Current Content
Volume 43 - Number 4
July/August 2017

Effect of Rectal Acetaminophen with Intravenous Opioid on Comfort Levels and Opioid Use in Full-Term Infants Post-Open Heart Repair
Jacqueline M. Ochsenreither, E. Zachary Ramsey, Carol G. Mest, and Theresa DiMaggio

Pediatric cardiothoracic surgical patients experience varying degrees of pain in the immediate postoperative period. Multiple analgesic modalities can be used to effectively manage pain in this patient population. Routinely, intravenous (IV) opioid is prescribed postoperatively to manage acute pain needs in this select group of patients.
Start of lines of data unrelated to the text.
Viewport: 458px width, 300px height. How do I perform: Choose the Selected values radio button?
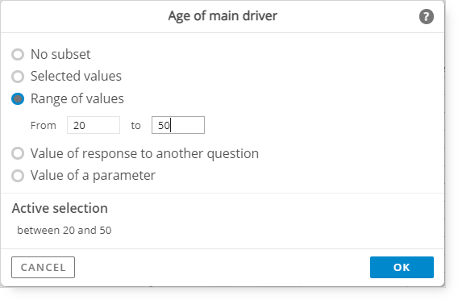pos(18,77)
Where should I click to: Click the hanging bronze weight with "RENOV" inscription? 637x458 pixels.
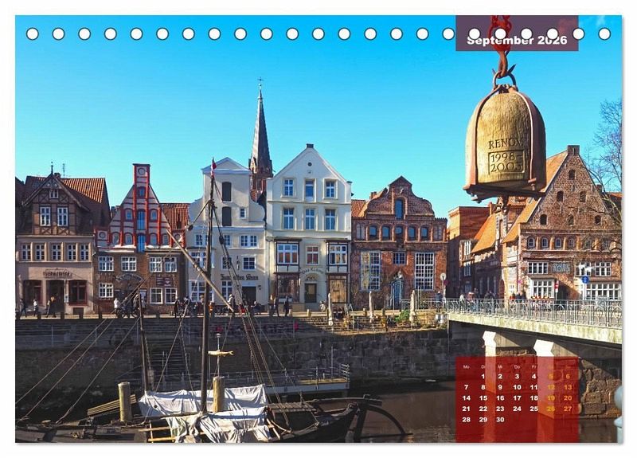[x=505, y=143]
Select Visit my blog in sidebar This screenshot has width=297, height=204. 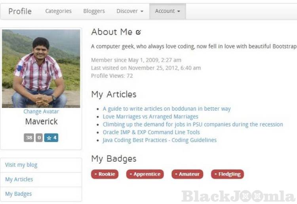pos(21,165)
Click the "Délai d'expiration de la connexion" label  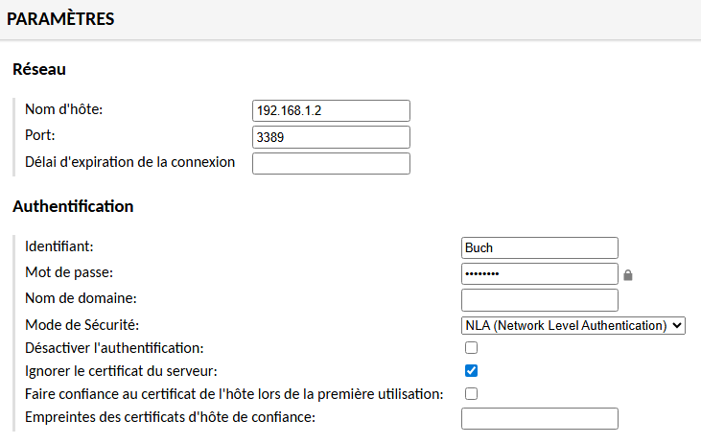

Rectal acetaminophen as an adjunct to IV opioid to improve comfort levels and decrease overall opioid use in the immediate postoperative period in this specific pediatric population has not been examined. This retrospective study was designed to compare comfort levels and overall opioid use in full-term infants with congenital heart disease within 24 hours or less post-open heart repair. A total of 74 infants out of 203 participants who met inclusion criteria were compared. Fiftythree infants received rectal acetaminophen in conjunction with IV opioid, and 21 infants received IV opioid only. Infants prescribed rectal acetaminophen in conjunction with IV opioid had no significant difference in comfort levels as compared to infants who received IV opioid only (p < 0.08), but had a statistically significant (p < 0.01) decrease in overall opioid exposure (0.11 mg/kg/day) as compared to infants prescribed IV opioid alone (0.28 mg/kg/day).